Dimensi Budaya Trompenaars & Turner

Tujuh Dimensi Budaya
Menurut Trompenaars & Turner
 
R.B.E. Agung Nugroho

Menurut Trompenaars & Turner (1997), ada tujuh dimensi budaya yang dapat menjelaskan tindakan Kastaf Pasukan PBB asal Inggris, yang melanggar aturan –yakni mengizinkan Kolonel menemuinya meskipun namanya tidak ada dalam buku tamu dan memarahi Danki asal Indonesia yang mengerjakan sesuai aturan. Pertama, padahal dalam dimensi universalism vs particularism, orang Inggris jauh lebih taat aturan dari orang Indonesia. Namun, karena ada pertimbangan akan terjadi masalah diplomatis, Kastaf Inggris ini memilih strategi untuk menjelaskan keputusan yang diambil kepada orang lain dengan mendasarkan diri pada aturan kepangkatan dalam militer. Dalam prinsip universalism, Kastaf Inggris ini konsisten juga dalam jalur komando. Ia berusaha menjelaskan keputusannya dengan mengkaitkan tugasnya dengan kepercayaan yang ia yakini, bahwa mungkin muncul masalah diplomatis jika tidak menerima si Kolonel.

Dimensi budaya kedua adalah specific vs diffuse. Kastaf Inggris itu mampu membedakan relasi pribadi dengan kerja profesional. Ia tidak peduli keputusannya memarahi si Danki asal Indonesia akan merusak relasi personalnya, karena tidak akan berpengaruh pada hubungan kerjanya. Prinsip spesifik menjelaskan orang Inggris yang dapat langsung mengeluarkan pendapatnya (direct and to the point). Ia berfokus pada tujuannya terkait potensi masalah diplomatis daripada memikirkan relasi pribadi dengan Danki yang ia marahi.

Ketiga adalah neutral vs emotional. Kastaf Inggris tergolong sebagai kategori netral yang mampu mengelola emosinya, sekaligus rasionalitasnya lebih dominan mempengaruhi tindakan daripada perasaannya. Ia mengutamakan pertimbangan rasional daripada perasaan, sehingga ia pun mau menerima Kolonel (pangkat yang lebih rendah dan ingin bertemu tanpa mengikuti prosedur) dengan pertimbangan urgensi dan kepentingan diplomasi yang lebih besar. Dalam dimensi ini, Kastaf Inggris sangat stick to the point.

Keempat adalah achievement vs ascription. Orang Inggris melihat status orang dari pencapaian yang ia lakukan (achievement). Kastaf Inggris menghargai si Kolonel bukan karena kepangkatannya, tetapi secara fungsional ia menjadi kunci potensi masalah diplomatis jika tidak diterima.

Kelima adalah sequential time vs synchronous time.
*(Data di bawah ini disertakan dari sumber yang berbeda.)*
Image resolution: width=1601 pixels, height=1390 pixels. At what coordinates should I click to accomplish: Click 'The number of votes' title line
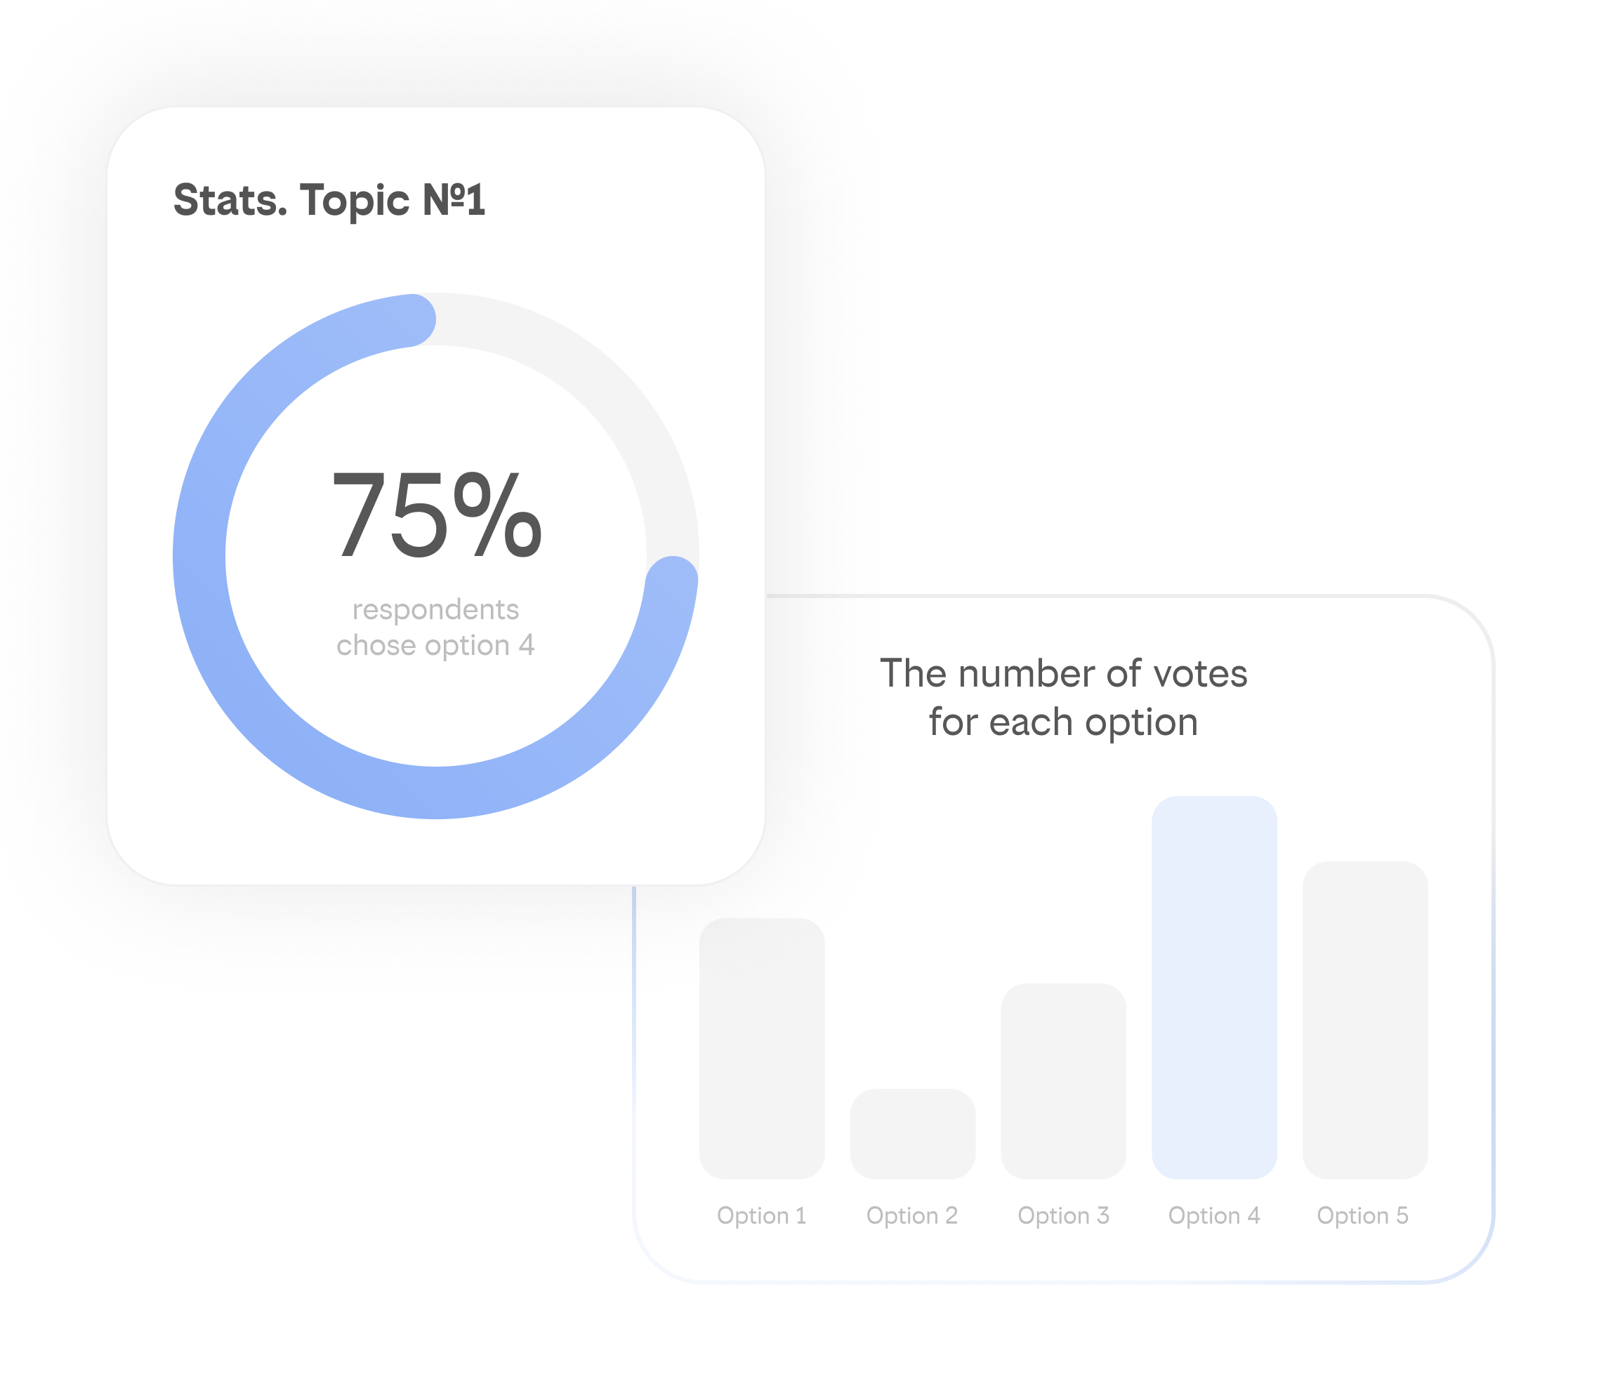(x=1063, y=673)
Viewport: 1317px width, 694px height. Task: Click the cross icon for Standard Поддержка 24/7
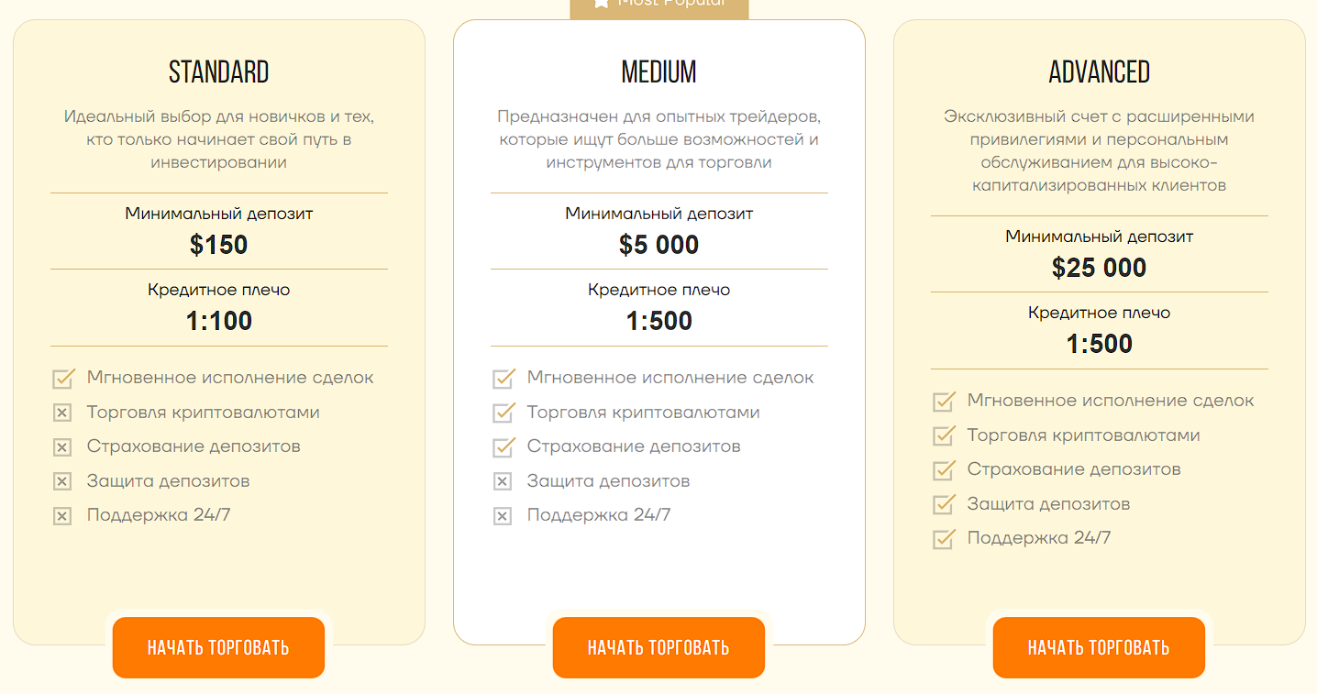click(x=62, y=516)
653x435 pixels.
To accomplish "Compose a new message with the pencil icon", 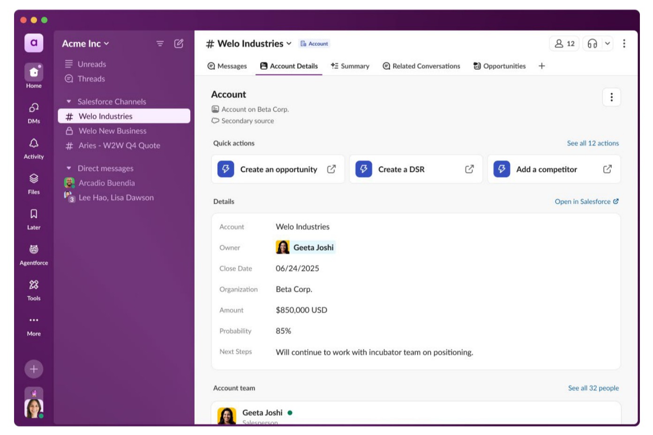I will click(x=179, y=43).
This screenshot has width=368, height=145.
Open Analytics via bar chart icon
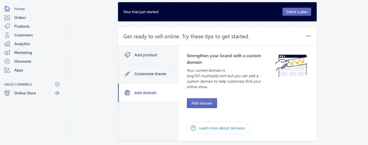tap(7, 44)
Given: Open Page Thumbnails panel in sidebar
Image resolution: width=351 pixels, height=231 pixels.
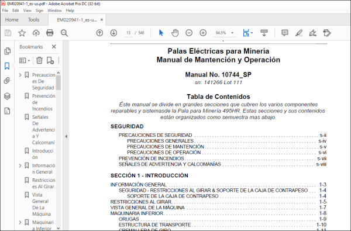Looking at the screenshot, I should 7,51.
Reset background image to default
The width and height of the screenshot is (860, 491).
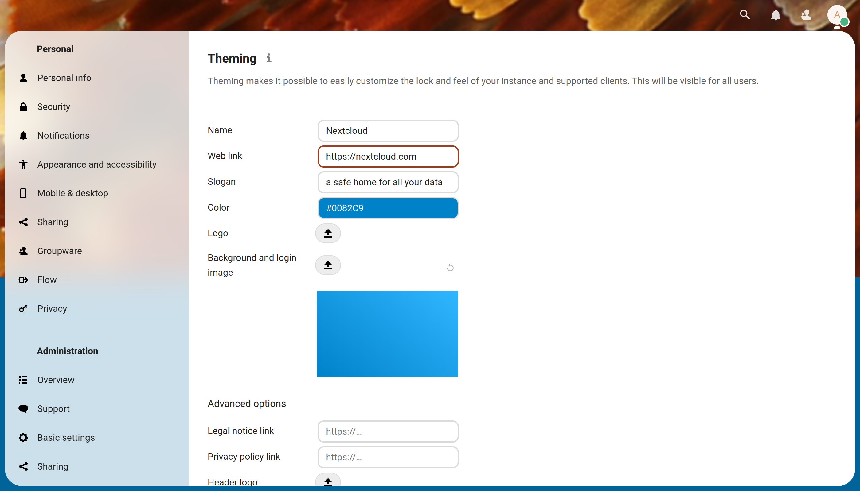click(x=450, y=267)
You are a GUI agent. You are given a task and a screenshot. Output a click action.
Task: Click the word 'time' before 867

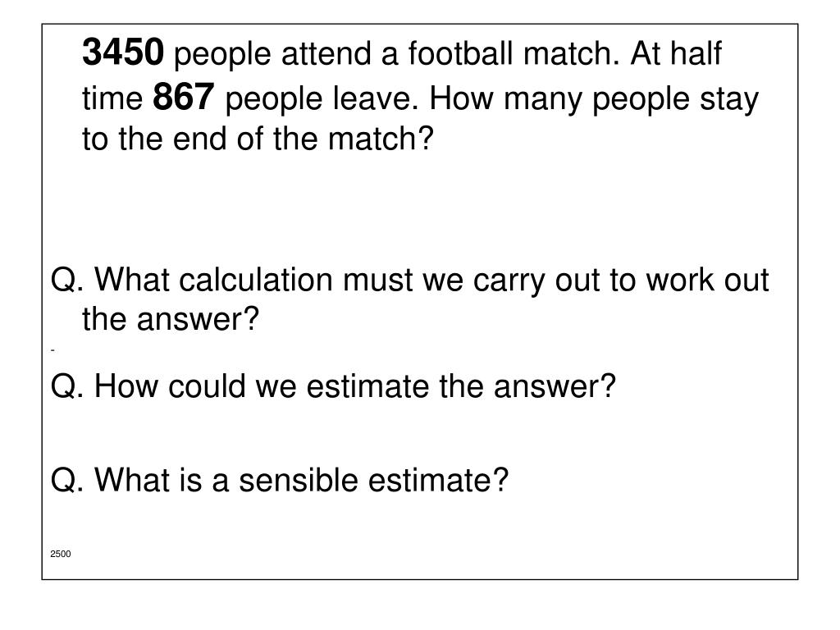pyautogui.click(x=112, y=98)
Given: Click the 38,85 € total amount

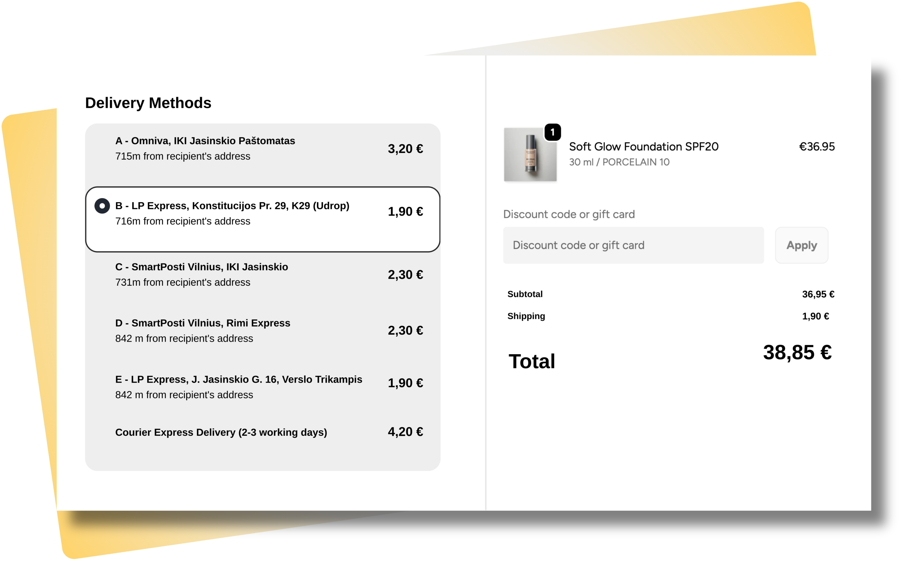Looking at the screenshot, I should pos(797,352).
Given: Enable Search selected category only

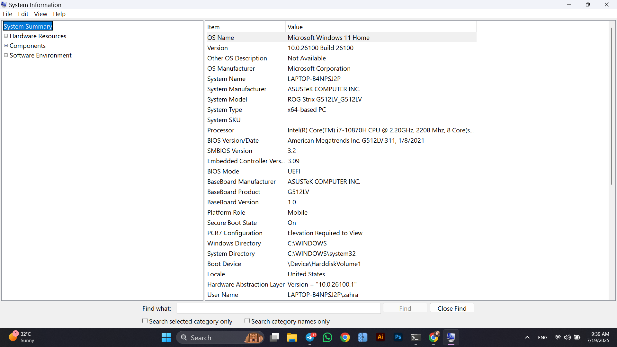Looking at the screenshot, I should (145, 321).
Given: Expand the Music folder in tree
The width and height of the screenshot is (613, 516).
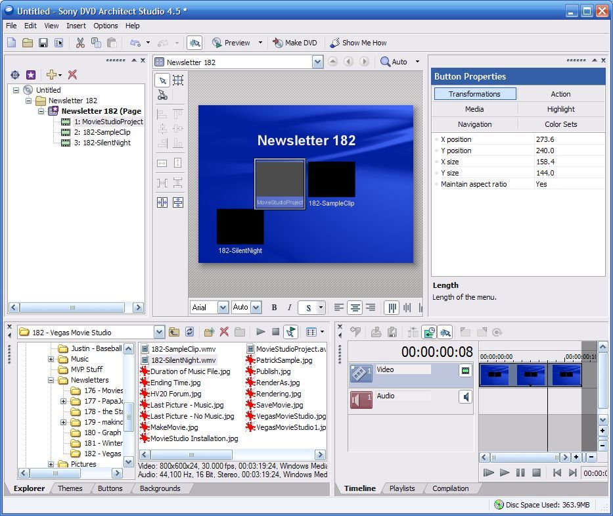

Kastaf Inggris termasuk masyarakat yang biasa berfokus pada satu proyek, perencanaan, dan target. Tidak heran jika ia memperjuangkan satu proyek yang dianggap prioritas, yakni menyikapi potensi masalah diplomasi. 

Keenam adalah internal direction vs outer direction. Tipe internal direction orang Inggris sangat yakin bahwa kontrol mereka atas lingkungan begitu dominan. Kontrol ini bertujuan untuk mencapai apa yang diharapkan. Oleh karena itu, mereka menganggap konflik sebagai hal yang wajar dan konstruktif, menyikapinya secara terbuka, dan siap menghadapinya. Kastaf Inggris menunjukkan hal itu dengan menunjukkan dominasi atas lingkungan di sekitarnya sehingga si Kolonel tetap diterima, meski ia harus berkonflik dengan Danki asal Indonesia.

Ketujuh adalah dimensi individualism vs communitarianism. Sifat individualis ini membuat Kastaf Inggris berpegang pada kebebasan individunya untuk meraih tujuan, bahkan sangat percaya diri terhadap keputusan yang ia ambil. Keputusan individu harus dihargai dan diperjuangkan. Kreativitas dalam mengambil keputusan individu juga diberi tempat. Dengan demikian, meskipun tergolong taat aturan, Kastaf Inggris tergolong individualis, yang bisa memarahi Danki dan menerima si Kolonel di luar jadwal. Ia berpegang pada kebebasan individunya untuk mencapai relasi baik secara diplomatis dalam rangka menjaga stabilitas misi peacekeeping PBB. Jadi, penjelasan tujuh dimensi budaya Trompenaars & Turner (1997) justru memungkinkan Kastaf Inggris yang taat aturan, menerima Kolonel di luar jadwal, bahkan memarahi Danki asal Indonesia.